WHAT YOU NEED TO DO: From the data below, copy exactly the lines that lie between the one holding "How do I perform: Show" and the one holding "The width and height of the screenshot is (491, 284).", including both, and nothing more.

RECORD SET:
· · · · ·

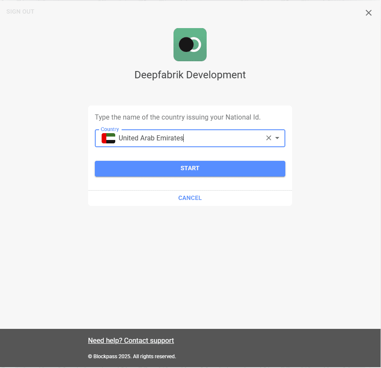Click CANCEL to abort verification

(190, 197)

· · · · ·

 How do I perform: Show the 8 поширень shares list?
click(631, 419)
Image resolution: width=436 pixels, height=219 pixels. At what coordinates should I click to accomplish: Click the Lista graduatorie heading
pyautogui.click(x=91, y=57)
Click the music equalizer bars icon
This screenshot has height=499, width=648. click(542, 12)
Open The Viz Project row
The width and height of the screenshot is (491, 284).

· · · · ·

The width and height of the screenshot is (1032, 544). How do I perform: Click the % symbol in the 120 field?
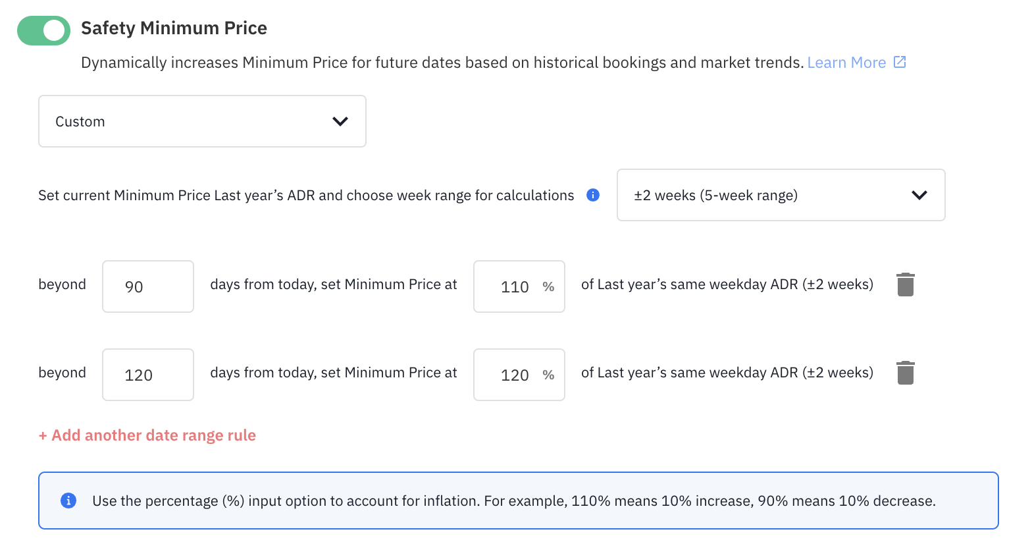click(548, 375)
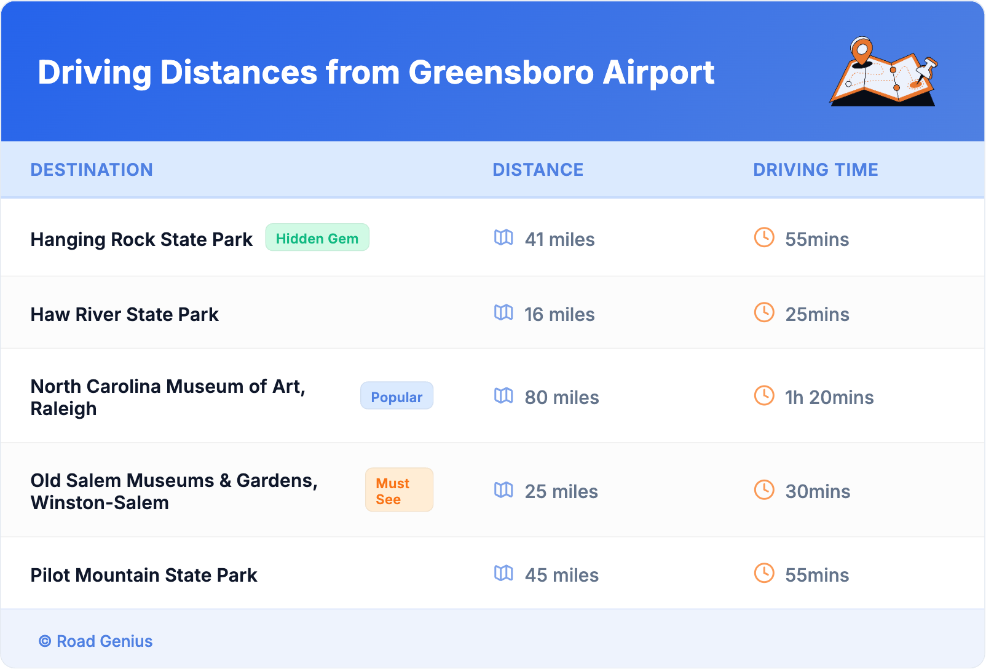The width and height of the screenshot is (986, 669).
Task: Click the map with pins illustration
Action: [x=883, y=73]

· · · · ·

EXPECTED ANSWER:
 How do I perform: Show the 8 поширень shares list?
click(631, 419)
Image resolution: width=436 pixels, height=219 pixels. At what coordinates should I click to accomplish: Click the Lista graduatorie heading
pyautogui.click(x=91, y=57)
Click the music equalizer bars icon
This screenshot has height=499, width=648. click(542, 12)
Open The Viz Project row
The width and height of the screenshot is (491, 284).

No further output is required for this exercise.